One of the most common and most impactful use-cases for the Cognitive City is as a tool that allows organizations or individuals to reliably and repeatably facilitate innovation with diverse stakeholders using a data-driven, AI augmented, methodology. The methodology that is described in this article has been co-developed with support from the European Institute of Innovation & Technology (EIT) and proven to show reliable results through engagement with their Climate Knowledge and Innovation Community (Climate-KIC) and multiple other organizations world-wide. 


Individual Innovation Facilitation. This column outlines the process for using the Cognitive City on your own to discover potential radical innovations within a dataset by finding valuable, non-obvious, novel combinations of existing knowledge.

Group Innovation Facilitation. This column outlines the process for using the Cognitive City to convene a group of diverse stakeholders and facilitate a conversation among them that yields innovative co-produced insight in under an hour.
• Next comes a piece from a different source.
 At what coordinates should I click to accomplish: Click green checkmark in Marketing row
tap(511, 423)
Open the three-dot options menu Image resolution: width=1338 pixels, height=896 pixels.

Information Assembly. Regardless of whether you are pursuing individual innovation facilitation or group innovation facilitation, the first two steps in the process are the same. In order to innovate within an area of interest or address a particular problem to be solved, first a body of information must be assembled within the Cognitive City upon which the subsequent activities can be performed. This information will be heterogeneous in nature, but should include information about people that may be invited to participate in facilitated conversations. This activity involves building a Cognitive City model suitable for holding the variety of applicable information, collecting the information from sources outside the Cognitive City, transforming the collected data into a format suitable for importing into the Cognitive City, performing the import, visualizing the results to assess data integrity, and manually curating the data as necessary to form a suitably interconnected network of people and concepts. Follow this exercise to learn how to assemble information within the Cognitive City.


Sub-Network Identification. Once a suitable information network has been assembled, the second step is to find smaller sub-networks within the larger information network that have good conditions for facilitated innovation. This activity often leverages AI augmentation - the use of Termscapes that leverage natural language processing and/or third-party large language models like GPT - to transform unstructured text data contained within the information network into more structured information that can be used in the network mapping process to find and bridge structural holes. Finding structural holes in one dimension of the network that can be bridged through a different dimension of the network is the key to illuminating hidden innovation opportunities.  


Combination Identification. Once a sub-network has been identified that appears to have sufficient structural holes in one or more dimensions and sufficient coverage in others, novel combinations of the elements in the sub-network can be identified through either manual or automated methods. Manual methods involve using multiple linked visualizations to look across multiple dimensions of the sub-network. Automated methods involve using the Matchmaker functionality to have the system build optimal combinations based on criteria established by analysis of the sub-network.







Cohort Invitation. Once a cohort has been identified, this activity involves inviting the people associated with the cohort to participate in a facilitated innovation process. This involves creating personalized visualizations that are able to successfully communicate to the cohort stakeholders why they are being invited, what specific knowledge they hold that is critical to the network as a whole, and what external knowledge via other cohort stakeholders will be present from them to synergize with, what the value of innovative outputs would be, and what credit they can expect to receive for participation.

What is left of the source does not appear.